You never know what’s round the next corner. A trip to Ludlow market on a freezing Monday morning brought me to the stall selling goods in aid of the Rojo Rojo orphanage in Kenya. All the items were hand made by the kids out there, and were beautiful, practical and, I felt, too cheap. I’d bought some wonderfully carved salad spoons when my eye fell on a clutch of catapults, crude but sturdy, as though they’d been made by Denis The Menace or Just William. “Go down well with anglers” the man on the stall said and, yes, of course they would, I immediately realised. For six quid this little beauty was mine.

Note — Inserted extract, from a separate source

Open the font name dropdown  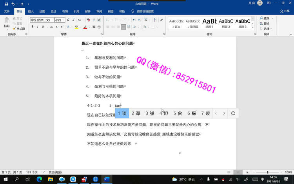pyautogui.click(x=42, y=20)
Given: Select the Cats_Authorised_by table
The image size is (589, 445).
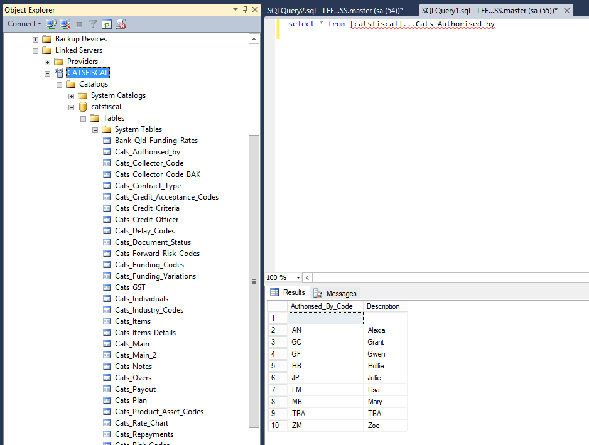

A good cause I thought. And more sustainable perhaps? Mostly leather rather than plastic, and coming from Kenya rather than China, which might have saved a mile or a thousand too, I reckoned without checking. (Probably two thousand in actual fact.) But would it work?
I had some baiting up to do, so took it and my inevitable Nash boilies down to the river and, my my, work it did. Of course, the pouch can only take one 15mm bait at a time but they FLY! The contraption looks Heath Robinson but those Kenyan kids know something the rest of us don’t. Accuracy, range and, I guess, durability. Every box more than ticked.
Of course there are also occasions when putting in boilies singularly is a great advantage. One plop every minute is less likely to spook a fidgety barbel or carp than the blunderbuss attack of half a dozen boilies battering the swim half to death. I hope that catapult will be with me for several years for just these sticky situations. And to remind me we don’t know everything here in the West.